Given instruction 1: Repeat everything in the Transition Network passage from "These questions seem" down to "as the Network.".
Given instruction 2: In the Transition Network passage, what is the title of the essay by Arne Naess?

Source passage:
════════════════

These questions seem as good as any to begin a thoughtful week looking at the Transition Network. Like all good questions they lead to more and hopefully deeper questions that ultimately lead to greater self knowledge. This is the basis for growth in personal development as well as organisational development. Arne Naess, in his essay “Deepness of Questions and the Deep Ecology Movement” makes the point that this is the case for movements like ours, as well. So this week begins with those good intentions and is as much about the network as the Network.

Why now? The Transition Network Conference is a memory but the experiences and conversations continue to reverberate in the minds of many who were there, and no doubt many of the questions and learnings from that weekend continue to ripple out. When the social reporter team put together the topics calendar this past spring, we thought a week on the Network sometime after the conference would be good timing. Based on my experience at the conference, it is. There were several threads that explicitly or implicitly question some of the basic assumptions about the state of the network and the work of the Network. Given the apparent trajectory of recent history, now’s a good time to look within with a view toward preparing for what comes next.

════════════════

Material shown:
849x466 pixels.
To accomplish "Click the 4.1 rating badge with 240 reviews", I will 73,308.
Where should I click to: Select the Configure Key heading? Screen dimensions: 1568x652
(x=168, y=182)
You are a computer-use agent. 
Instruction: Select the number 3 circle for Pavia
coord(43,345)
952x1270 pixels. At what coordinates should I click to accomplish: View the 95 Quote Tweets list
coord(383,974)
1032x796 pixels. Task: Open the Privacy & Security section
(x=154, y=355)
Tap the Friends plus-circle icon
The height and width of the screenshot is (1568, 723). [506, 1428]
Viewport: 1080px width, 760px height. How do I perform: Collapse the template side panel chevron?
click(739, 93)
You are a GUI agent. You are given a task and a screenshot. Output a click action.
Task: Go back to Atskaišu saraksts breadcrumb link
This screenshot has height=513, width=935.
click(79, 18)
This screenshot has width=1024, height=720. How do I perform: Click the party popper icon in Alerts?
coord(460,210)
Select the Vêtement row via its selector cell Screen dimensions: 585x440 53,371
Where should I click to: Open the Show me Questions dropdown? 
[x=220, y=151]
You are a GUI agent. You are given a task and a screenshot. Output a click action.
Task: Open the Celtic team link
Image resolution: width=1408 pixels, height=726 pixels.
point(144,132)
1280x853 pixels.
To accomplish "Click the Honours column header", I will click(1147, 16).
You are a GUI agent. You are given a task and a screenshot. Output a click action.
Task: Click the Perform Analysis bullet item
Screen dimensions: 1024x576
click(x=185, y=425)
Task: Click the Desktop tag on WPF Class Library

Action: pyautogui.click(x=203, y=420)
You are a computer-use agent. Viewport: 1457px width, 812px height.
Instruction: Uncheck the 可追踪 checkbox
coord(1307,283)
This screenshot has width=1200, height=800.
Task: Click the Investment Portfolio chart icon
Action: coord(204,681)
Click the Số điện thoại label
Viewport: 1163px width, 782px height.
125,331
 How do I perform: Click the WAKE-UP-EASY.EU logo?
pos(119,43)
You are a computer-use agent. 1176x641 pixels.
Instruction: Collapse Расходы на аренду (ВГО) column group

════════════════

Full output 1:
These questions seem as good as any to begin a thoughtful week looking at the Transition Network. Like all good questions they lead to more and hopefully deeper questions that ultimately lead to greater self knowledge. This is the basis for growth in personal development as well as organisational development. Arne Naess, in his essay “Deepness of Questions and the Deep Ecology Movement” makes the point that this is the case for movements like ours, as well. So this week begins with those good intentions and is as much about the network as the Network.

Full output 2: "Deepness of Questions and the Deep Ecology Movement"